Wallabies Score A Moral Victory Ahead Of Spring Tour

On paper at least, an 18-all try-less draw certainly indicates that there no winners, least of all the game of Rugby, but last night the Wallabies further pointed to a depth of character within the squad that rarely receives the credit it’s due. Sure the Wallabies continue to display a frustrating ineptness when it comes to execution and tactics (28 phases of pick-and-drive in field goal range with scores locked in finals minutes of the game), but Robbie Deans must be congratulated for galvanising a depleted squad in the wake of some potential disastrous off field scandals.

Oh so close. A victory would have gone down as one of the all time Wallaby greats.

The Wallabies have consciously avoided falling back on injuries as in excuse this season but the fact that their injured first-15 is better team on paper than the one that took the field last night is a credit to the fringe players, such as Mike Harris, Nick Cummins, and Nick Phipps, who have made the most of their opportunities. Out of the 3 Super Rugby nations, it’s obvious that Australia suffers the most from lack of depth. Australia has a talent pool to sustain one, possible two, genuinely competitive Super Rugby teams, with the remaining three struggling to keep the head above water against New Zealand and South African franchises. While the injury toll isn’t an excuse, the coaching staff and the last players standing deserve their dues for stepping up.

It was a credit to the committed defence that they were able to keep a sharp All Blacks side try-less. That doesn’t happen very often.

Quade Cooper’s decision to break ranks had the potential to cause of rift of Kangaroo proportions. It’s obviously been a tough year for the beleaguered fly-half. On the heels of a disappointing World Cup came a serious long term knee injury from which he has yet to return to his best form. Pushing all that frustration and blame on to the Wallabies coaching staff was a dud move however. As a fan, watching Quade fumble through recent tests was infuriating, but at least he was tying. You take the good with the bad because when he’s good, he is a test match winner but turning on his own was an act that will be hard to reconcile for fans let alone his fellow players and couching staff. That’s a shame because firepower in the backs has been a huge issues for the Wallabies. The All Blacks have excellent defence but 1 try in 240 minutes of rugby against NZ is pretty depressing.
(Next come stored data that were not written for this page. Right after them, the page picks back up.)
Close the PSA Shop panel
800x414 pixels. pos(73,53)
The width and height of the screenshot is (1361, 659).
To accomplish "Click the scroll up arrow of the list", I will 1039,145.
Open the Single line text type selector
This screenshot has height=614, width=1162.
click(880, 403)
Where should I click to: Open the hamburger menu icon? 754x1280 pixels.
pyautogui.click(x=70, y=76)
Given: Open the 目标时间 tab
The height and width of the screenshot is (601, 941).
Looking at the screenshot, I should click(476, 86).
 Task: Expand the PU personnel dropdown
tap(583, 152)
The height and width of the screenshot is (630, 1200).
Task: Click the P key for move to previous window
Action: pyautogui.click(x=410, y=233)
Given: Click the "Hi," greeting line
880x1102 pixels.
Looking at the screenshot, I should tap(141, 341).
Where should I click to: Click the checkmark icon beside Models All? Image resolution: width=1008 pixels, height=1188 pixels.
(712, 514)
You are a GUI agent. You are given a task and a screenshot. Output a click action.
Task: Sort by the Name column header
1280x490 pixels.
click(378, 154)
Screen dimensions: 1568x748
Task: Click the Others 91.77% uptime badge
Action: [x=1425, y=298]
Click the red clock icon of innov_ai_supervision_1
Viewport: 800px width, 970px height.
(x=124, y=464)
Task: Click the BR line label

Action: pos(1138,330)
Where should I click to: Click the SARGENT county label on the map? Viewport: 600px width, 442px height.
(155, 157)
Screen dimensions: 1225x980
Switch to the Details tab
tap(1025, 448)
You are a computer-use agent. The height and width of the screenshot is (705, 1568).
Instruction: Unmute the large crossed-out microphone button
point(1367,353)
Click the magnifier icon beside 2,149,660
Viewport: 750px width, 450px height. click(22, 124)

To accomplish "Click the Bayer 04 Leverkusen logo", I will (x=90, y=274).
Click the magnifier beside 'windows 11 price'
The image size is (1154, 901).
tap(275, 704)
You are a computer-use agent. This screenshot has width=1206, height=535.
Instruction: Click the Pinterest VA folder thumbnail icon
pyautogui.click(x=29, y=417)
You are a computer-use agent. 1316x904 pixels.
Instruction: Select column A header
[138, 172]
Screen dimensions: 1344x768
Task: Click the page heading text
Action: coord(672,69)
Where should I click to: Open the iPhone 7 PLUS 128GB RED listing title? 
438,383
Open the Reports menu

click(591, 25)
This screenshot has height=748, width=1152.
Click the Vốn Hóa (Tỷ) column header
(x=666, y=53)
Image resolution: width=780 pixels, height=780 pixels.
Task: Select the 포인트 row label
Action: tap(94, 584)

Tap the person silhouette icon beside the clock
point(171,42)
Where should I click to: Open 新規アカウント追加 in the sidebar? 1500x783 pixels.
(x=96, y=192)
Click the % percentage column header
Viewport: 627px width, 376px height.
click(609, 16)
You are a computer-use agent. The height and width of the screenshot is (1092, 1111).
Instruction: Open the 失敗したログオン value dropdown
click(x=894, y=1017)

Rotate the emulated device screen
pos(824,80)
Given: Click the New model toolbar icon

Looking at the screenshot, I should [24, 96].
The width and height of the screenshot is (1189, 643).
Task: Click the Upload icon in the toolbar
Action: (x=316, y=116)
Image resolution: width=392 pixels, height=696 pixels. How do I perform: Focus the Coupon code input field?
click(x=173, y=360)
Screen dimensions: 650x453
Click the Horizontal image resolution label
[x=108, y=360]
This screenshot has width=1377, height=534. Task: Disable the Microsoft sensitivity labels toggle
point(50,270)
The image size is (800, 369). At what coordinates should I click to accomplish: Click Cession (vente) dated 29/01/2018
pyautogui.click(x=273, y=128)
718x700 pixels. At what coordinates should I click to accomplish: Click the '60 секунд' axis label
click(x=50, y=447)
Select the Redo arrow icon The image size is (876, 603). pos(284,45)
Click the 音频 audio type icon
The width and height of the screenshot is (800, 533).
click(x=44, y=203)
Kurtley Beale has been the shining light in a pretty haphazard Wallaby attack.

Next up is the spring tour. Taking on France, England, Italy, and Wales will be tough but do tasks get any sterner than last night’s Bledisloe mismatch? Blowing out to +$5, the Wallabies were given no chance of winning. They fact that the game was theirs to lose at 16-6 with half an hour to play only makes the draw harder to swallow. With Nathan Sharp pushing his retirement back again, it will allow one last opportunity for the young forwards to extract every last bit of rugby knowledge from the Wallaby legend. It will be a taxing tour but going off last night’s performance, one in which the second string Wallabies are up to tackle.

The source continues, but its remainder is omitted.